On creating  an elected party chair, I have argued in favour of such a post here but there are some real practical issues of concern: how should they be elected, how are they held accountable, do we need a deputy leader as well as a party chair? Compass seeks that “the chair of the Labour Party should be elected by a one-member one-vote ballot”: we’d oppose that if it excluded affiliated members but a postal ballot of 3 million plus would be an expensive exercise that you wouldn’t want to hold too often. In the interests of accountability, election of conference might be preferable basis. Frequent re-election, and restriction on the number of terms of office would also be highly desirable.

But is there really a role for both a deputy leader and a party chair – the truth is probably not and that is why Ed Miliband has abandoned the idea. Given that he and his brother’s support for the idea during the leadership was more about winning the support of Jon Crudass than high principle, its time has probably passed. And there is a real danger that an elected chair would be a substitute for the genuine engagement by rank & file members in policy formulation and for the re-establishment of the power and authority of the national executive between elections. Far better to rely on a representative executive to hold the leadership to account between conferences than any single individual.

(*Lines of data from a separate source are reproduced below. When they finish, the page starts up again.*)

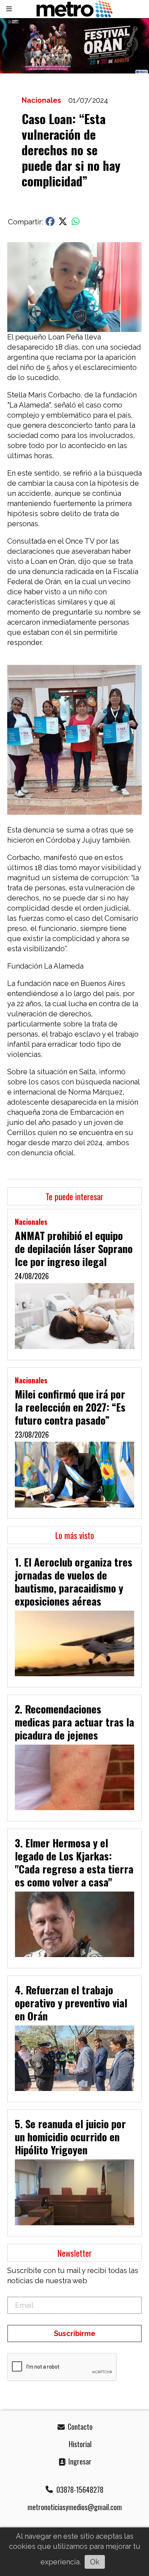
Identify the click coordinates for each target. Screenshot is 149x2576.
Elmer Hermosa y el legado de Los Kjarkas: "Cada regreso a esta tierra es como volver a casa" (74, 1862)
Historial (79, 2443)
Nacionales (41, 100)
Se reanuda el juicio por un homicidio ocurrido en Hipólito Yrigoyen (70, 2136)
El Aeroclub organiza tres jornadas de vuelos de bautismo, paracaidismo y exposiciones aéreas (73, 1581)
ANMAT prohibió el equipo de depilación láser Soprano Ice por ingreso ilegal (74, 1248)
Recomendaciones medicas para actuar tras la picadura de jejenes (74, 1721)
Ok (94, 2562)
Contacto (79, 2426)
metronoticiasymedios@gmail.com (74, 2506)
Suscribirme (74, 2333)
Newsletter (74, 2253)
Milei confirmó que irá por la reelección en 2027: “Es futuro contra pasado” (70, 1407)
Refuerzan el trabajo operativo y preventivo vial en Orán (71, 2002)
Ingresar (79, 2461)
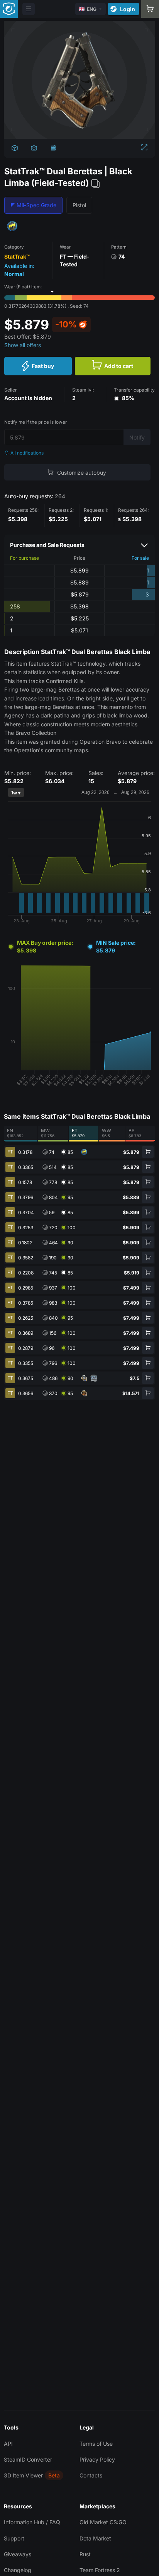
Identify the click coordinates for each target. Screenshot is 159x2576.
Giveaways (17, 2554)
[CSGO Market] (9, 9)
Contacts (91, 2475)
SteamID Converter (28, 2459)
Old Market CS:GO (103, 2522)
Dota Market (95, 2538)
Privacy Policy (97, 2459)
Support (14, 2538)
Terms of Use (96, 2443)
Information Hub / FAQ (32, 2522)
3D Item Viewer (23, 2475)
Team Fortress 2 (100, 2570)
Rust (85, 2554)
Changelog (17, 2570)
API (8, 2443)
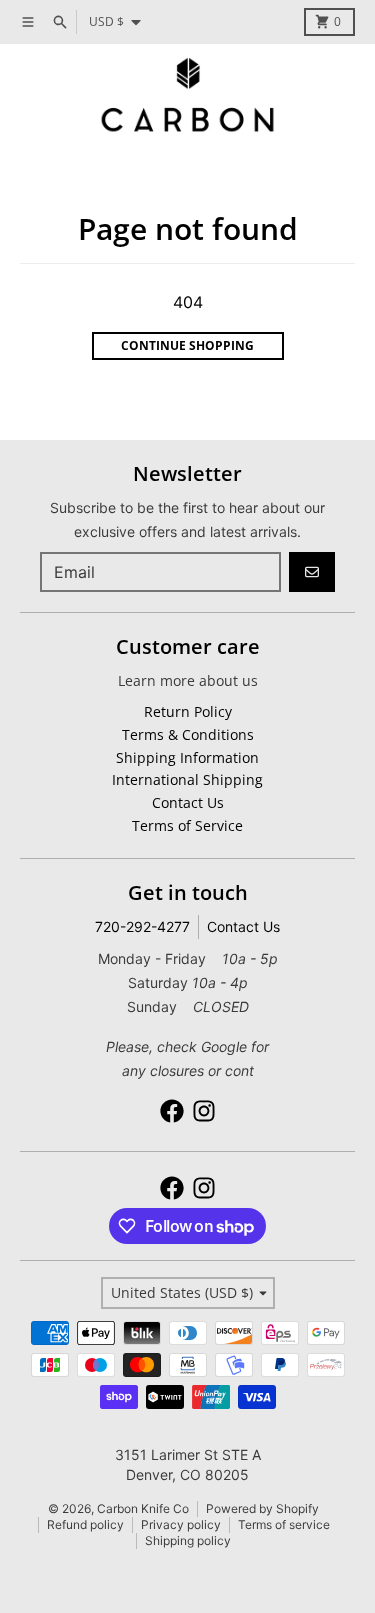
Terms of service (284, 1524)
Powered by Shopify (262, 1508)
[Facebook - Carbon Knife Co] (172, 1111)
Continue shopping (187, 345)
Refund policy (85, 1524)
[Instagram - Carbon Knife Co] (204, 1111)
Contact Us (243, 926)
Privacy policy (181, 1524)
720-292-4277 (142, 926)
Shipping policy (188, 1540)
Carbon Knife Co (143, 1508)
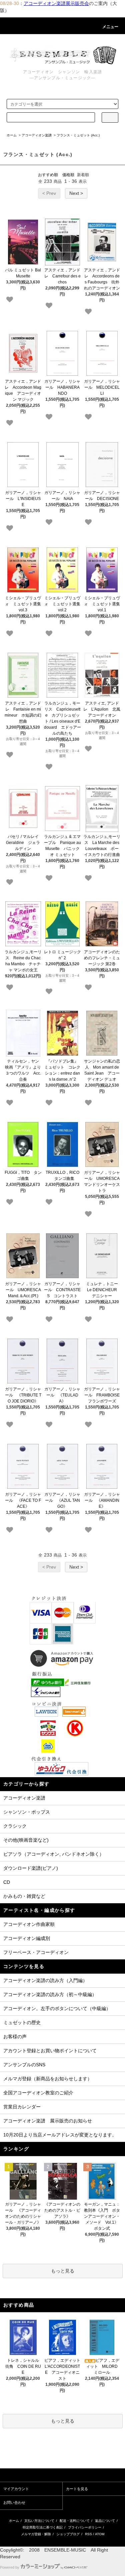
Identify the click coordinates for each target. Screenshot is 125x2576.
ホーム (12, 135)
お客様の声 (15, 2036)
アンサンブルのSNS (24, 2064)
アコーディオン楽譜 (37, 135)
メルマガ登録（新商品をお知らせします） (47, 2078)
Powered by (9, 2567)
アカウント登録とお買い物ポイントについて (50, 2050)
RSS (88, 2534)
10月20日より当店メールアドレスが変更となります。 (60, 2134)
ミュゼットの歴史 (22, 2022)
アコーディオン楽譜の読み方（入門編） (45, 1980)
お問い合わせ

Most problematic, however, are the proposed exercises in direct democracy. Firstly there is the issue of involving affiliated as well as individual members as above. Second there is whether the proposals actually transfers power from the Leadership to the membership. What Compass is proposing in detail, as outlined in its publication Transforming Labour is first:

Before a general election we believe there should be a process by which all Labour Party stakeholders are given the opportunity to submit their ideas for the manifesto, followed by a one-member one-vote ballot of Labour Party members on their top ideas for inclusion in the manifesto.”

It may sound attractive at first, but what point is there in an extensive democratic (albeit through elected representatives) machinery for policy-making involving party conference and the national policy forum if the policies which emerge do not form the basis of the manifesto. Of course there’s a role for encouraging direct submission of ideas by members, but writing a party manifesto isn’t shouldn’t be and like picking the hit in X-Factor.

Then Compass proposes:

There should be a mechanism for holding Party referendums as part of the formal policy-making and constitutional renewal process; any referendum question receiving the support of at least 5% of all Labour Party members should be put to a one-member one-vote ballot.

Firstly, how do you establish that 5% of members support a proposition without first holding the referendum which their support would trigger? If we have referenda at all, there should be a trigger that is not separate from the normal policy-making machinery (i.e. conference, the policy forum, national executive etc). And, because it is a cumbersome and blunt instrument (you only get an answer to the question you ask in the precise way you ask it), it is a mechanism which should only be used very occasionally and for something of major strategic importance – as in the country at large.

What a shame that Compass did not include other points raised in its report instead such as its commitment to this:

Incumbent MPs should face an automatic formal mandatory reselection process before every general election.